Hacks with Friends 2020 Retrospective: A pitch to hitch in 2021

When the students go on winter break I go to Hacks with Friends (HWF) and highly recommend and encourage everyone who can to participate in HWF 2021.  Not only is it two days of free breakfast, lunch, and snacks at the Ross School of Business, but it’s a chance to work with a diverse cross section of faculty, staff, and students on innovative solutions to complex problems.  

This year there were 19 pitches from which to choose.  I was successful once again in choosing a pitch with a low probability of taking home the Golden Hard Drive and a high probability to crash and burn a.k.a. a project that spends the bulk of the time setting up the development environment.  

This year it was pitch 4 - A Pangeo State of Mind.  It had all the usual trappings; something I don’t know much about, something I think would be interesting, and something that requires installing development tools and software.  In 2019 it was pitch 7 - Mediawiki in the Container Age and in 2017 DevEnvy: Development Environments as Code.

You’d think I would have learned from past experience that eight hours isn’t enough time to start from ground zero and produce a minimal viable product.  Perhaps it is self sabotage, or fear of success, or just simply being impulsive but someone pitched the idea and they think it is possible so it must be possible, right?

Regardless of the fact that the second day of the event was spent putting together a presentation about all the things that went wrong, what we’d do differently, and have very little, if anything, to show for eight times the number of team members worth of work hours I’ll feel it was well worth the time to fail spectacularly because I had fun and learned something new.  

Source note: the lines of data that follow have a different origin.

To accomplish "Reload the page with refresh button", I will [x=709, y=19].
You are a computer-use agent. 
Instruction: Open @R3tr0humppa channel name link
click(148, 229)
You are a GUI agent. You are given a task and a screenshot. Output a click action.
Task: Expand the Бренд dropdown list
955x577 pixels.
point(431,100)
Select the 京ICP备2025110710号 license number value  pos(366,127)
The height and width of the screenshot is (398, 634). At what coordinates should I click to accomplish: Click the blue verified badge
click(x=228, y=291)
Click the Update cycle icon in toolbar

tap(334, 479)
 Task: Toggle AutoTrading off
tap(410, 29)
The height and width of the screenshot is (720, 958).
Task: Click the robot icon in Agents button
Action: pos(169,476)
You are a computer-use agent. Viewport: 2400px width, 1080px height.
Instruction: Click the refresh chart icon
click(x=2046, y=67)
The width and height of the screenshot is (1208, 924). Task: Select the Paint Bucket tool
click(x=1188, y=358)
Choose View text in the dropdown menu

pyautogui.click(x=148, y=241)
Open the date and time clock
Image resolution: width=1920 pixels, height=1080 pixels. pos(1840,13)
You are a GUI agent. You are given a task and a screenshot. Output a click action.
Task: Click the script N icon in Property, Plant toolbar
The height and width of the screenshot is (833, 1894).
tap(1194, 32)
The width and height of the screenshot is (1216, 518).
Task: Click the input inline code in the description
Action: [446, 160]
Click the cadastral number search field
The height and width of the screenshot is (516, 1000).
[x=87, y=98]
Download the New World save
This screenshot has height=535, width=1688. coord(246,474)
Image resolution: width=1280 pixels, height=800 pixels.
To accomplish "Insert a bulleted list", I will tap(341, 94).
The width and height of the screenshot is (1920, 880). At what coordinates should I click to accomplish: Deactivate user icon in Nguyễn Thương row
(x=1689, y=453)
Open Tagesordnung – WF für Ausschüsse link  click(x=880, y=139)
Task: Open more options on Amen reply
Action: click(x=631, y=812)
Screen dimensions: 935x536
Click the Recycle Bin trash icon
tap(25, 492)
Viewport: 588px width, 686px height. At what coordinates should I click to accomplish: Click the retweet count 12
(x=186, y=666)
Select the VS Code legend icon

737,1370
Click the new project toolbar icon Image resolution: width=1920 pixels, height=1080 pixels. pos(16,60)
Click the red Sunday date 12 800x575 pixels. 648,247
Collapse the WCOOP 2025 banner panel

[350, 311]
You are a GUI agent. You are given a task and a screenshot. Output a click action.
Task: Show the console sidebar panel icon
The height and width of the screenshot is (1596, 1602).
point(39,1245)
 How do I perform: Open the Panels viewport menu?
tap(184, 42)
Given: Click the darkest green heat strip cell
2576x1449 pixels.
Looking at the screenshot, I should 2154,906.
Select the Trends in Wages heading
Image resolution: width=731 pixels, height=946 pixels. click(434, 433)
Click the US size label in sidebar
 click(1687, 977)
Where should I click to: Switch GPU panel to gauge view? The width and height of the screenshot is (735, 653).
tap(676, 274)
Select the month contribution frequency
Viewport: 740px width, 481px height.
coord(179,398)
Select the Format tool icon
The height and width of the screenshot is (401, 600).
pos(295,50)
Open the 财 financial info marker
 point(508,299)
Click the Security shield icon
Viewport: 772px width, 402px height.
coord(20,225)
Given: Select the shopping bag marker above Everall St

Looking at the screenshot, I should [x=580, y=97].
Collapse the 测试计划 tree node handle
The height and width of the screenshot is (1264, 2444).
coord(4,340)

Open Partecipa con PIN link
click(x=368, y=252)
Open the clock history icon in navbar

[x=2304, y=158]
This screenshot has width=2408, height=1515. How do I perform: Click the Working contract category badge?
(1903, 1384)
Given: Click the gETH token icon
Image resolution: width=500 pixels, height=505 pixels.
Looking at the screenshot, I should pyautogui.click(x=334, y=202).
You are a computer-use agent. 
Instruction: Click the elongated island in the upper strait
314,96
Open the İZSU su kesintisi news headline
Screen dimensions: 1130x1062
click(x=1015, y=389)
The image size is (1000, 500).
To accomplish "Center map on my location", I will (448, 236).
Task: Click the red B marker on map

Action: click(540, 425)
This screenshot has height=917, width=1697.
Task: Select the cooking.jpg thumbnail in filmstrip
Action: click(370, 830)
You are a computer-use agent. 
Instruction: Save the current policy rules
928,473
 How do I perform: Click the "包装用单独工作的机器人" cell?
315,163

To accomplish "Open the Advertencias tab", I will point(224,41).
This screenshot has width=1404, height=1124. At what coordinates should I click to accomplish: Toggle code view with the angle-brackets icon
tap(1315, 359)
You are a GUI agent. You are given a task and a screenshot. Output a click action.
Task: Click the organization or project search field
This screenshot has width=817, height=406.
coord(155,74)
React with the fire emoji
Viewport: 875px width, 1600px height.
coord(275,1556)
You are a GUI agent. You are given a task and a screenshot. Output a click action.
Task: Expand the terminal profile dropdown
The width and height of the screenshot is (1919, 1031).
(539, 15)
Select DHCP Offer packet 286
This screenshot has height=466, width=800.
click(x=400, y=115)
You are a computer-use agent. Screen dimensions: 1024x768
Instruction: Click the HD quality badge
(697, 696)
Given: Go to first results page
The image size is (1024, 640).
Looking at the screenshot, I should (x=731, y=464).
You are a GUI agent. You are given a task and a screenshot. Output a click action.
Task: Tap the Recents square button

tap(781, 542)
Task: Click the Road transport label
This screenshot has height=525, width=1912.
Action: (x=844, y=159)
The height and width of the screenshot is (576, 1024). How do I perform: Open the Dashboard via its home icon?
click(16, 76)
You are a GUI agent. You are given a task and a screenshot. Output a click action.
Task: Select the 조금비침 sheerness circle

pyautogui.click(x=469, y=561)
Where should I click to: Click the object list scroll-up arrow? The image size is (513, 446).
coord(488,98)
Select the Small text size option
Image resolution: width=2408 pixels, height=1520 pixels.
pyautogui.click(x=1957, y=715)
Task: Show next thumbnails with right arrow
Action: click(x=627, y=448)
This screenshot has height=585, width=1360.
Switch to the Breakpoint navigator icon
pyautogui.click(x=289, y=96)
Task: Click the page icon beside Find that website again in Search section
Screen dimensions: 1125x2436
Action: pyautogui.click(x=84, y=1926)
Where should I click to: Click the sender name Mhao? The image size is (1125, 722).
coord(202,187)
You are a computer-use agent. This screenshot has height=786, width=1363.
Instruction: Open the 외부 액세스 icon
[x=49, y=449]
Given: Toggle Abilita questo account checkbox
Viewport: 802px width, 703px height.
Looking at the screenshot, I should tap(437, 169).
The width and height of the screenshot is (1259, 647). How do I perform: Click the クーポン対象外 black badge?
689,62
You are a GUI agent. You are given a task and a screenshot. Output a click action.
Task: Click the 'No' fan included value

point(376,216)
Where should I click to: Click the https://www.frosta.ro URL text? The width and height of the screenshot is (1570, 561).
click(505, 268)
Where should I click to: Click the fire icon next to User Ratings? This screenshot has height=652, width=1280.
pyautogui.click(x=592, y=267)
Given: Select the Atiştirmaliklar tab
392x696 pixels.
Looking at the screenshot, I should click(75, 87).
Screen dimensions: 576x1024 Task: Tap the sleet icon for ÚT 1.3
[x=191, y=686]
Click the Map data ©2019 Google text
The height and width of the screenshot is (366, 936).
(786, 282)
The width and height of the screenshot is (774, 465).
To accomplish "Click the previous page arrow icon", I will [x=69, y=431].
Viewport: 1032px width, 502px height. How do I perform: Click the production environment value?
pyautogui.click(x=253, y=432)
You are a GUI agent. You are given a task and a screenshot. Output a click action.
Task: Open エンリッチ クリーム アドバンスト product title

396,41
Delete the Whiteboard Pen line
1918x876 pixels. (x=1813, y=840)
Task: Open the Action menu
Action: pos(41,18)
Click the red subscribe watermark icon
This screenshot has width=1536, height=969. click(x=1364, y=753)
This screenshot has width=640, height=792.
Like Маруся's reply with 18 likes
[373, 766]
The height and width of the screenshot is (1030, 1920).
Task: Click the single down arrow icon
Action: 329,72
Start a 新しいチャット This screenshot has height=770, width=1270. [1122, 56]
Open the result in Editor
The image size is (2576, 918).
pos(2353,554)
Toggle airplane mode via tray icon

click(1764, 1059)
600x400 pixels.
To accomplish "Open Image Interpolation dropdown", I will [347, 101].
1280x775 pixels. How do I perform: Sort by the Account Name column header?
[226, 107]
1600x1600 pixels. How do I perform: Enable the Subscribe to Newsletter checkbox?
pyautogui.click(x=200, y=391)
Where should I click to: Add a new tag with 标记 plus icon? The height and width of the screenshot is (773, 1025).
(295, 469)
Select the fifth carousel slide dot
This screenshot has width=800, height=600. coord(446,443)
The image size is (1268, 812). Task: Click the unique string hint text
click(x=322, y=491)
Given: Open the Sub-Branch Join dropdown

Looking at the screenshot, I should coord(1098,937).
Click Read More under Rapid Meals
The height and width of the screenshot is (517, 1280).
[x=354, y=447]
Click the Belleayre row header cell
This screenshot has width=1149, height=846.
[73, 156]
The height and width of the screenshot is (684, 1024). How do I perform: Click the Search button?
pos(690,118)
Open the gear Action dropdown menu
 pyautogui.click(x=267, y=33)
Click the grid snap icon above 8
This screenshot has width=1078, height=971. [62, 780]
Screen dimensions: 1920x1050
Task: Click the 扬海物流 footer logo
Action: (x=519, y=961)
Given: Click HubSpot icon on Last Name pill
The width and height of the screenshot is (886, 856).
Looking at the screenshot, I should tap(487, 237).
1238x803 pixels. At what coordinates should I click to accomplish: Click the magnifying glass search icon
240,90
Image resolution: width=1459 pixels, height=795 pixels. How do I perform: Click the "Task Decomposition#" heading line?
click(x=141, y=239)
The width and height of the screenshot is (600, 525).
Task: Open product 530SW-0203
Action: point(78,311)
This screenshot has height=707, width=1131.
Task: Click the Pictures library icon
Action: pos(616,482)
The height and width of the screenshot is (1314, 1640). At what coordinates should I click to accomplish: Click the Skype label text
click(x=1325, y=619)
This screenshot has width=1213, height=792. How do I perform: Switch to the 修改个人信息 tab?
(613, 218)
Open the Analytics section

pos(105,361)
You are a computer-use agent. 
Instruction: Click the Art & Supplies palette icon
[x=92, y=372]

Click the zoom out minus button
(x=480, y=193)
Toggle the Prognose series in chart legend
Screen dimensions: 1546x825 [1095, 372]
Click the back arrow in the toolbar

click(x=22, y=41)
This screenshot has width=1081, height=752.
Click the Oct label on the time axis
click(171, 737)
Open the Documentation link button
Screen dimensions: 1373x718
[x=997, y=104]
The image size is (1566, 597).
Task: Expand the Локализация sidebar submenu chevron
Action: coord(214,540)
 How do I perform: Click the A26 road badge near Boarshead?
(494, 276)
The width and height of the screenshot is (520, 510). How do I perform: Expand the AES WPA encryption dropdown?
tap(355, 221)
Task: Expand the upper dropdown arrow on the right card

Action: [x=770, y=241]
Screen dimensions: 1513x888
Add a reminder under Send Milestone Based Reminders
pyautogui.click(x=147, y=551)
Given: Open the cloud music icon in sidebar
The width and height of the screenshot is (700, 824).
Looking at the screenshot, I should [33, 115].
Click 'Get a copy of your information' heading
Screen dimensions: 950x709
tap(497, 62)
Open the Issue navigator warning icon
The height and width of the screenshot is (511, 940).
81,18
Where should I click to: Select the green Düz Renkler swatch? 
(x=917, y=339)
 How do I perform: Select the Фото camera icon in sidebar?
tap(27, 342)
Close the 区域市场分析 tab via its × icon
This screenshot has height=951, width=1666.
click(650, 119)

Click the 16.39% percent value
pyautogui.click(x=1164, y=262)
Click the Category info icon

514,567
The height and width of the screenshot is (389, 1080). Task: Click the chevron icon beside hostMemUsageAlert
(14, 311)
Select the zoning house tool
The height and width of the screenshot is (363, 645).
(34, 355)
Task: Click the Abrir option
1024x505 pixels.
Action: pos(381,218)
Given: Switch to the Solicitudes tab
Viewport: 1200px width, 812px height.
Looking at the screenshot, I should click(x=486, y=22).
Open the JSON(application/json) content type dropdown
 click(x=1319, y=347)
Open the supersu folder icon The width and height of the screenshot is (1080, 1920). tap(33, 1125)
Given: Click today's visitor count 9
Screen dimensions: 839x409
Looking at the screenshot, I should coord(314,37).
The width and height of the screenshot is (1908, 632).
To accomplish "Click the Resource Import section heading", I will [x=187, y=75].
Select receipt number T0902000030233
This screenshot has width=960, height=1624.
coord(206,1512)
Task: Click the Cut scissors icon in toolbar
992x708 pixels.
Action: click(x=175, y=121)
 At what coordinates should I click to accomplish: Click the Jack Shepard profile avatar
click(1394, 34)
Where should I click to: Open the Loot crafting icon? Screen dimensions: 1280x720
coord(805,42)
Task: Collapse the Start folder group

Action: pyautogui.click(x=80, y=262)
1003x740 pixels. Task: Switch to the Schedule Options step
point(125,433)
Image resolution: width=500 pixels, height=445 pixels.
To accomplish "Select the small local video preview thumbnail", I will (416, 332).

This year’s takeaway is the Jupyter Notebook.  Probably not new to many, but it was new to me, and given that Ruby is just one of the Jupyter kernels I have big plans.  Big big plans and perhaps one day I might actually be the one pitching that seductive developer-centric project.

At the end of the event I always tell myself next year will be different;  I’ll resist the impulse to join the developer-centric project, join a project where I can apply the skills I already have, select a pitch with a high probability of making it to the semifinals, and with a little luck, be on the team that takes home the coveted Gold Hard Drive award.

Yeah, I know, I’m dreaming, but hey, I’ll already be the next year’s winner just by participating.